Whereabout in Staffordshire are you? I'm living in Cannock and work in Rugeley.


----------



## bucephalus (1 Jan 2011)

Cheers for the positive comments - not sure how quick the progress will be now its me rather than somebody else doing the work...



Lons":kbruwctx said:


> I would also have paid a few quid more and reinforced the concrete


Yes... that's a good point that I had forgotten to mention - I fully expected in my naive ignorance that it would be reinforced... but apparently not. I am hoping it won't be a problem, and the actual job done and price was similar to another couple of quotes I had had from builders who supposedly regularly do bases for such garages, but I guess we'll see!

I also take onboard your other points Bob. The majority of non-combustibility (if that is a word) of the concrete garage with a metal roof was definitely a factor in the choice - as the other limits on distances from boundaries and property were pretty much prohibitive given the size of my garden, again without going to planning.

I am lucky in that I have great neighbours who are also fairly hard of hearing.  The workshop will also be fully lined with constructional slab insulation (that is supposed to have good sound reducing properties according to Wickes anyway) and 11mm OSB, so hopefully I won't cause any problems - but yes, its a storage room/home gym as far as anyone else is concerned! :twisted:



joiner_sim":kbruwctx said:


> Whereabout in Staffordshire are you?


I'm a bit further up the road from you - near Newcastle-under-Lyme. I used to live in Hednesford and often have to call in to the area when I am working. Don't know about your experiences but all those lucky people down 'South' appear to be a bit spoiled for choice with timber yards and suppliers... they are a bit thin on the ground around this area... I know of one woodworking tool supplier in Stoke-on-Trent and a traditional family run Timber yard in Nantwich who are great, but other than that..?


----------



## joiner_sim (1 Jan 2011)

I am sort of new to the area, and although work in Rugeley now, don't know any suppliers locally, as the company I work for order from nationwide suppliers. When I used to work in Birmingham, we ordered from Sykes Timber & Vincent Timber mainly. Recently, I have just made an order with a very expensive oinline supplier, TimberCut4u. They are good but others on the forum said SL Hardwood provide a similar service and are much cheaper. Obviously looking at the size of your shop, you will be machining timber yourself though. So take a look at vincent and sykes.
As for tool shops, don't know any good, local independant ones in Cannock, but if your are travelling into Birmingham; Toolman, Yardley are a good independant tool shop, and much oif their stuff is at a discount price compared to elsewhere.


----------



## MickCheese (1 Jan 2011)

Looking good.

Can I make a suggestion for when your garage is erected?

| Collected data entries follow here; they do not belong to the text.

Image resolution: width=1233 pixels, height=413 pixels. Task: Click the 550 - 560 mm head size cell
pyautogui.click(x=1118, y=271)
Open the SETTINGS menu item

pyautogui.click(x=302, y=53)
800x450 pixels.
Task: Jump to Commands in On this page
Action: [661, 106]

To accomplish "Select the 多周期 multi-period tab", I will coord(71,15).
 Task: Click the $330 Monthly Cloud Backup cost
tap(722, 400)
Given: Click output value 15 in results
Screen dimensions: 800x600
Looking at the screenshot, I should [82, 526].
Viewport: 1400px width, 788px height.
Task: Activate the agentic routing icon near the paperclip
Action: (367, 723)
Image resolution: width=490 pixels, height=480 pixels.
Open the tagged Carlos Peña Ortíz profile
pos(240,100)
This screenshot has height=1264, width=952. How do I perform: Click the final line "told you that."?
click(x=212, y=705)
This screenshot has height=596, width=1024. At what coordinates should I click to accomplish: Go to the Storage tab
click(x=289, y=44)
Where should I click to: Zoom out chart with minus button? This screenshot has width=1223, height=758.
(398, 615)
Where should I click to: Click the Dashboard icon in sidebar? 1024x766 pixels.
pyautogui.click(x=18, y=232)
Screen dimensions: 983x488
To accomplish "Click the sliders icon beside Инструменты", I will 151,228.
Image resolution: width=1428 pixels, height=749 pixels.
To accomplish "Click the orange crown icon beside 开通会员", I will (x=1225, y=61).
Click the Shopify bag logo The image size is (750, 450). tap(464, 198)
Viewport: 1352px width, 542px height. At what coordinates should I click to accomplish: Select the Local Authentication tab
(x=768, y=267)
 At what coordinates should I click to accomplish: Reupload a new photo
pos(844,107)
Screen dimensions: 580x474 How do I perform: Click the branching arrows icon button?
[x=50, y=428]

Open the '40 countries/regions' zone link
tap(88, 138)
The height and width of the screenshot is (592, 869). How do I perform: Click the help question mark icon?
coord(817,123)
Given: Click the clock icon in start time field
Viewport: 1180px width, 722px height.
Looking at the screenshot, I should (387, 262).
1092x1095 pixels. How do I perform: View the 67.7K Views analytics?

In a previous house I had a pre-cast concrete garage and it always leaked from under the concrete panels. I think this could have been prevented by seating the panels onto a bed of builders adhesive, silicon or something similar.

Mick


----------



## Lons (1 Jan 2011)

bucephalus":3qtz5ped said:


> I am lucky in that I have great neighbours who are also fairly hard of hearing.  The workshop will also be fully lined with constructional slab insulation (that is supposed to have good sound reducing properties according to Wickes anyway) and 11mm OSB, so hopefully I won't cause any problems - but yes, its a storage room/home gym as far as anyone else is concerned! :twisted:



   

I think you've got it well sorted =D> 

It will make a great workshop and addition to your property.

cheers

Bob
Oh, and Micks' suggestion about sealing the panels sounds like a good idea. Much easier to do now than later.


----------



## Deansocial (2 Jan 2011)

how mush hardcore went down, that doesnt look anywhere near enough, 4-6" would be the correct amout nearer the 6" for driving on.


----------



## bucephalus (2 Jan 2011)

Lons":39utwvh9 said:


> Micks' suggestion about sealing the panels sounds like a good idea. Much easier to do now than later.


Glad to be able to report that they did do that all round.  There is also a sand/cement fillet all round on the inside. Will post the build pics shortly.



Deansocial":39utwvh9 said:


> how mush hardcore went down, that doesnt look anywhere near enough


Yep, as I mentioned it wasn't as much as I was expecting, especially after having looked at some of the builds on here which seem to use tons of the stuff, but its too late to do anything about it now, so just have to see how it goes! :?


----------



## Deansocial (3 Jan 2011)

sure i posted earlier to say the cable should be 600mm deep as i see it is only just below the surface


----------



## bucephalus (10 Jan 2011)

Time for an update. About a week or so after the base was completed the concrete garage arrived - woohoo! Didn't look like much though whilst it was on the back of the truck...






...and in no time at all they had it unloaded.











Then the two guys just got on with the job...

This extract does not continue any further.